Module stikpetP.tests.test_box_owa
Expand source code
import pandas as pd
from scipy.stats import f
def ts_box_owa(nomField, scaleField, categories=None):
'''
Box One-Way ANOVA
-----------------
Tests if the means (averages) of each category could be the same in the population.
Box proposed a correction to the original Fisher one-way ANOVA, on both the test-statistic and the degrees of freedom.
If the p-value is below a pre-defined threshold (usually 0.05), the null hypothesis is rejected, and there are then at least two categories who will have a different mean on the scaleField score in the population.
There are quite some alternatives for this, the stikpet library has Fisher, Welch, James, Box, Scott-Smith, Brown-Forsythe, Alexander-Govern, Mehrotra modified Brown-Forsythe, Hartung-Agac-Makabi, Özdemir-Kurt and Wilcox as options. See the notes from ts_fisher_owa() for some discussion on the differences.
Parameters
----------
nomField : pandas series
data with categories
scaleField : pandas series
data with the scores
categories : list or dictionary, optional
the categories to use from catField
Returns
-------
Dataframe with:
* *n*, the sample size
* *k*, the number of categories
* *statistic*, the test statistic (F value)

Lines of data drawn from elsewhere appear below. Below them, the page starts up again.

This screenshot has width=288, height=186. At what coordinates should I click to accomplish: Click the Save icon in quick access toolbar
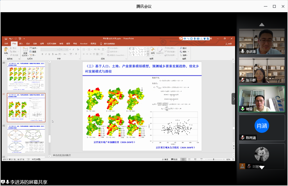pos(6,39)
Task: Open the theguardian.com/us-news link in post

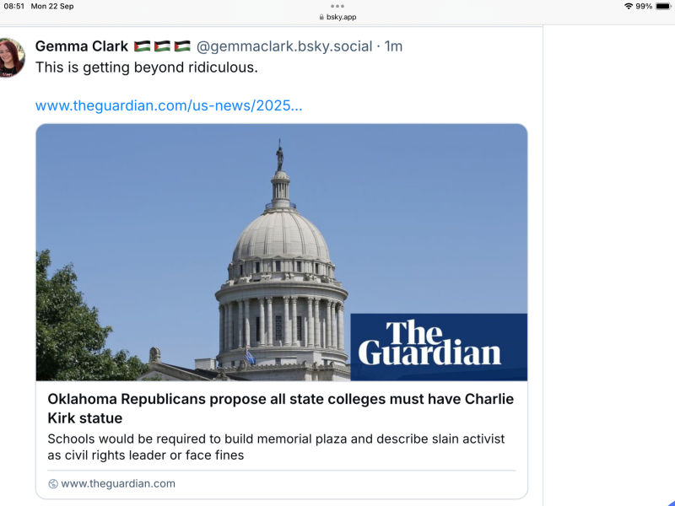Action: tap(169, 105)
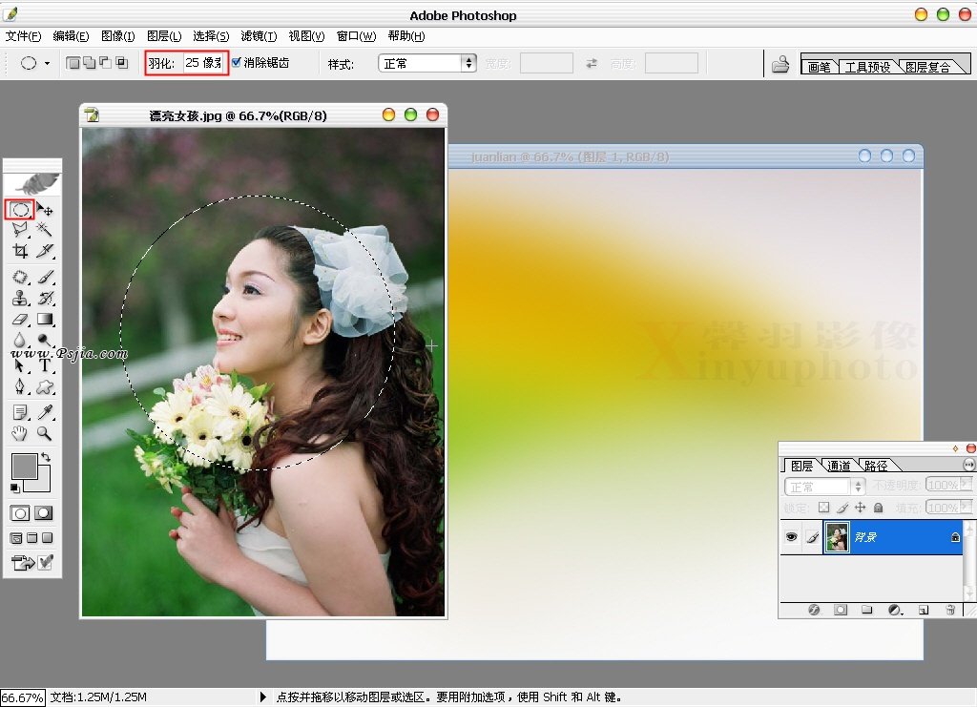The height and width of the screenshot is (707, 977).
Task: Click the 羽化 feather input field
Action: (202, 63)
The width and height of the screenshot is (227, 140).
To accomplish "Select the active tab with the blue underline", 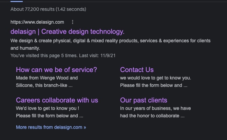I will (x=17, y=1).
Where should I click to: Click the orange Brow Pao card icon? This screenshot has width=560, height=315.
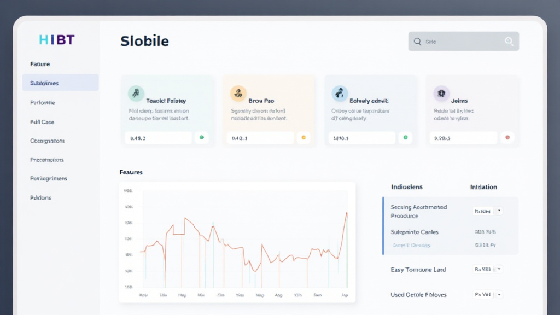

* *df1*, degrees of freedom 1
* *df2*, degrees of freedom 2
* *p-value*, the p-value (significance)
Notes
-----
The formula used (Box, 1954, p. 299):
$$ F_{Box} = \\frac{F_{Fisher}}{c} $$
$$ df_1^* = \\frac{\\left(\\sum_{j=1}^k\\left(n-n_j\\right)\\times s_j^2\\right)^2}{\\left(\\sum_{j=1}^k n_j\\times s_j^2\\right)^2 + n\\times\\sum_{j=1}^k\\left(n - 2\\times n_j\\right)\\times s_j^4} $$
$$ df_2^* = \\frac{\\left(\\sum_{j=1}^k \\left(n_j-1\\right)\\times s_j^2\\right)^2}{\\sum_{j=1}^k\\left(n_j-1\\right)\\times s_j^4}$$
$$ F_{Box} \\sim F\\left(df_1^*, df_2^*\\right) $$
With:
$$ c = \\frac{n-k}{n\\times\\left(k-1\\right)}\\times\\frac{\\sum_{j=1}^k\\left(n-n_j\\right)\\times s_j^2}{\\sum_{j=1}^k\\left(n_j-1\\right)\\times s_j^2} $$
$$ s_j^2 = \\frac{\\sum_{i=1}^{n_j} \\left(x_{i,j} - \\bar{x}_j\\right)^2}{n_j - 1}$$
$$ \\bar{x}_j = \\frac{\\sum_{j=1}^{n_j} x_{i,j}}{n_j}$$
*Symbols used:*
* \\(k\\), for the number of categories
* \\(x_{i,j}\\), for the i-th score in category j
* \\(n_j\\), the sample size of category j
* \\(\\bar{x}_j\\), the sample mean of category j
* \\(s_j^2\\), the sample variance of the scores in category j
* \\(w_j\\), the weight for category j
* \\(df_i^*\\), the i-th adjusted degrees of freedom
* \\(F_{Fisher}\\), is the F-statistic from the regular one-way ANOVA
The \\(F_{Box}\\) value is the same as the one of the Brown-Forsythe test for means. The R functions in the doex and onewaytests library actually use this. They also have a different formula for the 2nd degrees of freedom, which leads to a different result:
$$ df_2^* = \\frac{\\left(\\sum_{j=1}^k\\left(1 - \\frac{n_j}{n}\\right)\\times s_j^2\\right)^2}{\\frac{\\sum_{j=1}^k\\left(1 - \\frac{n_j}{n}\\right)^2\\times s_j^4}{n-k}} $$
Asiribo and Gurland (1990) derive the same correction as Box, although their notation for \\(df_1^*\\) is different, but will give the same result.
References
----------
Asiribo, O., & Gurland, J. (1990). Coping with variance heterogeneity. *Communications in Statistics - Theory and Methods, 19*(11), 4029–4048. doi:10.1080/03610929008830427
Box, G. E. P. (1954). Some theorems on quadratic forms applied in the study of analysis of variance problems, I: Effect of inequality of variance in the one-way classification. *The Annals of Mathematical Statistics, 25*(2), 290–302. doi:10.1214/aoms/1177728786
Author
------
Made by P. Stikker
Companion website: https://PeterStatistics.com
YouTube channel: https://www.youtube.com/stikpet
Donations: https://www.patreon.com/bePatron?u=19398076
'''
if type(nomField) == list:
nomField = pd.Series(nomField)
if type(scaleField) == list:
scaleField = pd.Series(scaleField)
data = pd.concat([nomField, scaleField], axis=1)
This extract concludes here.